# Happy Birthday Goblin



## Bone Dancer (Oct 7, 2005)

Have a great day


----------



## Pumpkin5 (Aug 8, 2010)

:jol:HAPPY BIRTHDAY to the king of the goblins! I hope your birthday is absolute perfection!


----------



## highbury (Nov 5, 2009)




----------



## Evil Queen (Mar 8, 2008)




----------



## Hairazor (Mar 13, 2012)

Have a special day and many more


----------



## Gorylovescene (Sep 18, 2011)

Happy birthday!


----------



## Hauntiholik (May 17, 2006)

Happy birthday!


----------



## The Halloween Lady (Aug 18, 2010)




----------



## RoxyBlue (Oct 6, 2008)

Happy birthday, you old Goblin, you


----------



## Spooky1 (Aug 25, 2008)

Happy Birthday, Goblin!


----------



## Goblin (Jun 3, 2009)

Thanks for the birthday wishes. It really made my day. Been a rough year and 
at one time I was afraid I wouldn't see another birthday, fortunately someone
was looking out for me!


----------



## SPOOKY J (Nov 20, 2009)

Happy Birthday!!!


----------



## Copchick (Apr 10, 2012)

Happy belated birthday Goblin!


----------



## PrettyGhoul (Oct 7, 2005)

Happy Belated Birthday Goblin!! I'm so sorry I am late, but wishing you many more years of happiness and um fun.


----------



## Rahnefan (May 1, 2009)

HBD Goblin!


----------



## Troll Wizard (May 3, 2012)

_*Happy Birthday, Goblin*_


----------



## Headless (Sep 4, 2011)

Awww Goblin - I'm late wishing you a happy birthday. And besides which - we are ALL very glad you are still around!


----------



## Death's Door (Mar 22, 2006)

A happy birthday belated wish to ya!!!!!


----------



## scareme (Aug 29, 2006)

Happy Late Birthday Gobby. Sorry I'm late but it's been just a little busy around here, ya know?


----------

Data lines:
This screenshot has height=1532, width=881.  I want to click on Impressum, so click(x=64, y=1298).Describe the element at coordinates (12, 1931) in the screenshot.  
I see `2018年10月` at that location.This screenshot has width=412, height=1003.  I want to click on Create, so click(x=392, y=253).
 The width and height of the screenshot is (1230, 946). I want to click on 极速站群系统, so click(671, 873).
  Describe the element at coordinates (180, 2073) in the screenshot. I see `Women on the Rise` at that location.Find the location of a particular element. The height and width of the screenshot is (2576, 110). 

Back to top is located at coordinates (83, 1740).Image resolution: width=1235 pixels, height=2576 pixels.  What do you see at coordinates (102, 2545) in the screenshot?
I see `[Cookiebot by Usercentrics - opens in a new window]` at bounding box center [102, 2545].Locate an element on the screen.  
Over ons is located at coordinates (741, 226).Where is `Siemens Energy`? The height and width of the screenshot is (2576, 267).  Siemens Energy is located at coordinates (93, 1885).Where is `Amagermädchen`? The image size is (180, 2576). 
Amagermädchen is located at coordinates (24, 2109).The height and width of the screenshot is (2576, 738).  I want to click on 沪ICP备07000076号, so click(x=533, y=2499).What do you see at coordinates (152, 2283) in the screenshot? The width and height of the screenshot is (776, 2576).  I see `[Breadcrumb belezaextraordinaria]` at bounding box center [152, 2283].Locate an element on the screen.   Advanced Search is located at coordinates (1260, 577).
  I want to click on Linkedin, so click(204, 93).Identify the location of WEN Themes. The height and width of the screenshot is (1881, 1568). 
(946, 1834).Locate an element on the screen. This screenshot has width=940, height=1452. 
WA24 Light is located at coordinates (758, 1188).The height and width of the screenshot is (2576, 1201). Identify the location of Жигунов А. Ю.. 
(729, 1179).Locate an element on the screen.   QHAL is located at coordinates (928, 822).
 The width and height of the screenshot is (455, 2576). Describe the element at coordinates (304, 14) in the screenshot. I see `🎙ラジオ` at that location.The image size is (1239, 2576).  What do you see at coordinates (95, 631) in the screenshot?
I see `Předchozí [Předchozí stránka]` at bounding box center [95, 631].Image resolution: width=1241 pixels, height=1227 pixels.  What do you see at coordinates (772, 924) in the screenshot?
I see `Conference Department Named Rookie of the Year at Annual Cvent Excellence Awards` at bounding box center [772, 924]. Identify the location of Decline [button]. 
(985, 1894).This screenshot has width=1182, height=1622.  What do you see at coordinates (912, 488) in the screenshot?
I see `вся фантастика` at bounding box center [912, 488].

**PROBLEM TO SOLVE**
Write out the part of the birthday thread that begins with the words "## Pumpkin5 (Aug" and stops after "(Nov 5, 2009)", copying it verbatim. These items have no connection to the birthday thread.

**SOLVED PROBLEM**
## Pumpkin5 (Aug 8, 2010)

:jol:HAPPY BIRTHDAY to the king of the goblins! I hope your birthday is absolute perfection!


----------



## highbury (Nov 5, 2009)